Exercício proposto:
Informe quantas linhas dos dados contêm a palavra "Select", considerando a distinção entre maiúsculas e minúsculas. Dê apenas o número.

Dados da tarefa:
_ _ _ _ _

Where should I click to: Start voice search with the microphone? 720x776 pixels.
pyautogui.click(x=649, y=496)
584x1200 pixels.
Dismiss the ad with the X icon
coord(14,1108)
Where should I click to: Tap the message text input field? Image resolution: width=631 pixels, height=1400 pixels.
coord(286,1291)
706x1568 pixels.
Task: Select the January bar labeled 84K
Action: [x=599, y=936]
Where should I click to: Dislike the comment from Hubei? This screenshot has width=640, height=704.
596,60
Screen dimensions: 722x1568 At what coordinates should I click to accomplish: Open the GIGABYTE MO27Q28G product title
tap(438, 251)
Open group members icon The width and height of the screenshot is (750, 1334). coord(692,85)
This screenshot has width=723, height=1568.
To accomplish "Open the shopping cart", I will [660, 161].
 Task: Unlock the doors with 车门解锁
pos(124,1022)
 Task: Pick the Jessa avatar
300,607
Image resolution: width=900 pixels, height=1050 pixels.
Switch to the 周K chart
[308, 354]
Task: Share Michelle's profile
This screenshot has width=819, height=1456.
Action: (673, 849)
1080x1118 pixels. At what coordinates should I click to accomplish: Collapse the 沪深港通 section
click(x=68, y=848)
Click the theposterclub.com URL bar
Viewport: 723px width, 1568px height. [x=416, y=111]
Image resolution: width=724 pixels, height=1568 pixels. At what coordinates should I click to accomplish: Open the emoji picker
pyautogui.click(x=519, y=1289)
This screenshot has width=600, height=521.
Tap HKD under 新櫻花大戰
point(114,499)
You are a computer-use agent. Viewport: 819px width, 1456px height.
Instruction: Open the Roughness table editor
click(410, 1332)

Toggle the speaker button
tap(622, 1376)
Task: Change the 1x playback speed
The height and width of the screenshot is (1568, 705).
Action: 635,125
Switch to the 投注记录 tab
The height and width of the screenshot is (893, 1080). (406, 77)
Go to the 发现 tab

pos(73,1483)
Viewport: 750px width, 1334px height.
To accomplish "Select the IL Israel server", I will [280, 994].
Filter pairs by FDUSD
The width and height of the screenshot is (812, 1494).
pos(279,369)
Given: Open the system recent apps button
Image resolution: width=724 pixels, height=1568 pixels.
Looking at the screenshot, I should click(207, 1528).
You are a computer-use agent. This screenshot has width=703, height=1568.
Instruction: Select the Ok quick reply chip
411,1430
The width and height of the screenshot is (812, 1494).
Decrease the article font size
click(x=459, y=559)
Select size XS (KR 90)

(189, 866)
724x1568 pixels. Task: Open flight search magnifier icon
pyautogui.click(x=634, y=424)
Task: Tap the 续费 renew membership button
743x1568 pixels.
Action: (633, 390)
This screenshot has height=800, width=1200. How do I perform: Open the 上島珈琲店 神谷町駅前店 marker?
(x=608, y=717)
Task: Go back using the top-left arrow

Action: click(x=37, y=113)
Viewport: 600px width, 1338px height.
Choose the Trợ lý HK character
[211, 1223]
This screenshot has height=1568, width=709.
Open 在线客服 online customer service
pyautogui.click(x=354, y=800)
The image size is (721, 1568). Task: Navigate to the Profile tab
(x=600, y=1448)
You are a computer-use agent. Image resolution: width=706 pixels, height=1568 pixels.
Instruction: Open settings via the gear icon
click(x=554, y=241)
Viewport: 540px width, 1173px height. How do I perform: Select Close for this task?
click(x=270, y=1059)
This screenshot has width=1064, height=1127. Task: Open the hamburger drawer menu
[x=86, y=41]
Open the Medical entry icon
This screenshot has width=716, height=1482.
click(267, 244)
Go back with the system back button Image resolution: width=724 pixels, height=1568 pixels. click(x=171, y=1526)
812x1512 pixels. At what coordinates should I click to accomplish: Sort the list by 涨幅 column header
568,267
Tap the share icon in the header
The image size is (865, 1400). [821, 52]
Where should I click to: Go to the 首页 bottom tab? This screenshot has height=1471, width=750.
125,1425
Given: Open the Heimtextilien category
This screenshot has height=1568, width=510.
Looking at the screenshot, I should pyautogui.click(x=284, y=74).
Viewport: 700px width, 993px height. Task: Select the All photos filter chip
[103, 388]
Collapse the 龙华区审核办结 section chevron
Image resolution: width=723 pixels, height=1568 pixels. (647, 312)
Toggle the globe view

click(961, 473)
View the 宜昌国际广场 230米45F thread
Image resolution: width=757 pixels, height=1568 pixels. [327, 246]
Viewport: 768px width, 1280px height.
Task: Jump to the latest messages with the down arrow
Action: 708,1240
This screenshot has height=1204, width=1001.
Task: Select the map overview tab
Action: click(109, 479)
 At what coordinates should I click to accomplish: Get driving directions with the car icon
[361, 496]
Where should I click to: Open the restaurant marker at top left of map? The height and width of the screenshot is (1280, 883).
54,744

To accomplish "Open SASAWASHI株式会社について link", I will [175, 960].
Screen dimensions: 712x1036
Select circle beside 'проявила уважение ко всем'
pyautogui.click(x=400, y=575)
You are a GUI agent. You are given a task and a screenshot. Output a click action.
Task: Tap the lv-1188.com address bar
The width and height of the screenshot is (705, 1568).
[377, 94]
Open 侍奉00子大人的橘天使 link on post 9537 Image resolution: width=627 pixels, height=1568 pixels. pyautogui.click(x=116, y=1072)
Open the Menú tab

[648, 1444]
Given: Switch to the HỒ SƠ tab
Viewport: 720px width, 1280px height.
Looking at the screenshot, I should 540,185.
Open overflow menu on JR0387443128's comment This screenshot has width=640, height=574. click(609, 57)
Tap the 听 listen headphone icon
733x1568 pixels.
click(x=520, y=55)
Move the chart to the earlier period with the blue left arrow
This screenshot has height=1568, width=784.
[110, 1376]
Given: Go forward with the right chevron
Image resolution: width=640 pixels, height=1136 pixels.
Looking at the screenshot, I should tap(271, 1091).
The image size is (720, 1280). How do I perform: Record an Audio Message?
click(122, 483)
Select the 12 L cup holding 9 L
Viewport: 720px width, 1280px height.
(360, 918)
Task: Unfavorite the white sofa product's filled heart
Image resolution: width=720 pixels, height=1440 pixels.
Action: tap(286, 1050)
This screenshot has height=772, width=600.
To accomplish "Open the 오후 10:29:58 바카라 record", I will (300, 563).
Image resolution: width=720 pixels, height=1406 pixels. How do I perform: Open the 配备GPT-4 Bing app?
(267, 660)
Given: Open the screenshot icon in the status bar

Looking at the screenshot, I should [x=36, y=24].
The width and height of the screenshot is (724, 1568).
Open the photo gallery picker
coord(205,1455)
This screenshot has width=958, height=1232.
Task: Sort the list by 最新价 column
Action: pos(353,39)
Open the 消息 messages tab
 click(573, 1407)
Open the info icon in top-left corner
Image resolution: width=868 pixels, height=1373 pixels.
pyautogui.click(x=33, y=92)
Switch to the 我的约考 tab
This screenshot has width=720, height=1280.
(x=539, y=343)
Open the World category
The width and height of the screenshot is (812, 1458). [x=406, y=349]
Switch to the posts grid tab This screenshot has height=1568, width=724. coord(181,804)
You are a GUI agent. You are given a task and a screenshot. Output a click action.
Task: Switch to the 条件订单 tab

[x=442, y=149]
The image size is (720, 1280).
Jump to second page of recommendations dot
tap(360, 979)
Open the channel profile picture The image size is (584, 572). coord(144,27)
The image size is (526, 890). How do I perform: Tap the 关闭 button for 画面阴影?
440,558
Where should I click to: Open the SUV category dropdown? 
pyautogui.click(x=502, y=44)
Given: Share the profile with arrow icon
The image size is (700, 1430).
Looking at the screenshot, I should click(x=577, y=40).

_ _ _ _ _

Resposta esperada:
9